What the exercise asks — Among the lines below, a stretch begins at the one with "Click the recipients" and ends at the one with "The height and width of the screenshot is (725, 647).". Repeat that stretch exactly, ends included.

Recorded data —
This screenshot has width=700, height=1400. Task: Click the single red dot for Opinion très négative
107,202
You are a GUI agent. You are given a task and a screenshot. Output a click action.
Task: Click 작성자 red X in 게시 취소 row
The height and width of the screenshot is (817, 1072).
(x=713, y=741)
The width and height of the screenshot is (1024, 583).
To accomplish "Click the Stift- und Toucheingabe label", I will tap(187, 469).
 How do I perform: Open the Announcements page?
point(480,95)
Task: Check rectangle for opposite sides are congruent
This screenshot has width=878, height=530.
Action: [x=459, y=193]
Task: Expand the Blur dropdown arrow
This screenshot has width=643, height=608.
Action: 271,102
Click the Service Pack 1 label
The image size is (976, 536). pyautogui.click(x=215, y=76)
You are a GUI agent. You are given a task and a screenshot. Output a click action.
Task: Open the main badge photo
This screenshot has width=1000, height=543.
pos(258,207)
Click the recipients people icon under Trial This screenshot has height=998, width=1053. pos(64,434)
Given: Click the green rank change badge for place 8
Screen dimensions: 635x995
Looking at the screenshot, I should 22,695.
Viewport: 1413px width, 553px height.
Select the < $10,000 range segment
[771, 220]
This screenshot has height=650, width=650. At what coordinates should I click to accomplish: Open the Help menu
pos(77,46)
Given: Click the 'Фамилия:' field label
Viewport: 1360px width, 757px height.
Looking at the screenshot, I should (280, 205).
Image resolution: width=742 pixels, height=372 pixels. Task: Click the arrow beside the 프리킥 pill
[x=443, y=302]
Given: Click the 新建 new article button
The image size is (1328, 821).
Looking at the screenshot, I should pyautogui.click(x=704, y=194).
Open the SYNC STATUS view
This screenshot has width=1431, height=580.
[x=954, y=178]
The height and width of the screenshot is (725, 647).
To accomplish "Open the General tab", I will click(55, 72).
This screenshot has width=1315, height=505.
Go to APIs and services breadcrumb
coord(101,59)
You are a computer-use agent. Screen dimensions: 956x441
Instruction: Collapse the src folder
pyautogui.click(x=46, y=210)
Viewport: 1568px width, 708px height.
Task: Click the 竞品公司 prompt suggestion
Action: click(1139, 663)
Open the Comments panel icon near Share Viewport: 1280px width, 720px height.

Solution to this exercise —
Click the recipients people icon under Trial This screenshot has height=998, width=1053. pos(64,434)
Given: Click the green rank change badge for place 8
Screen dimensions: 635x995
Looking at the screenshot, I should 22,695.
Viewport: 1413px width, 553px height.
Select the < $10,000 range segment
[771, 220]
This screenshot has height=650, width=650. At what coordinates should I click to accomplish: Open the Help menu
pos(77,46)
Given: Click the 'Фамилия:' field label
Viewport: 1360px width, 757px height.
Looking at the screenshot, I should (280, 205).
Image resolution: width=742 pixels, height=372 pixels. Task: Click the arrow beside the 프리킥 pill
[x=443, y=302]
Given: Click the 新建 new article button
The image size is (1328, 821).
Looking at the screenshot, I should pyautogui.click(x=704, y=194).
Open the SYNC STATUS view
This screenshot has width=1431, height=580.
[x=954, y=178]
The height and width of the screenshot is (725, 647).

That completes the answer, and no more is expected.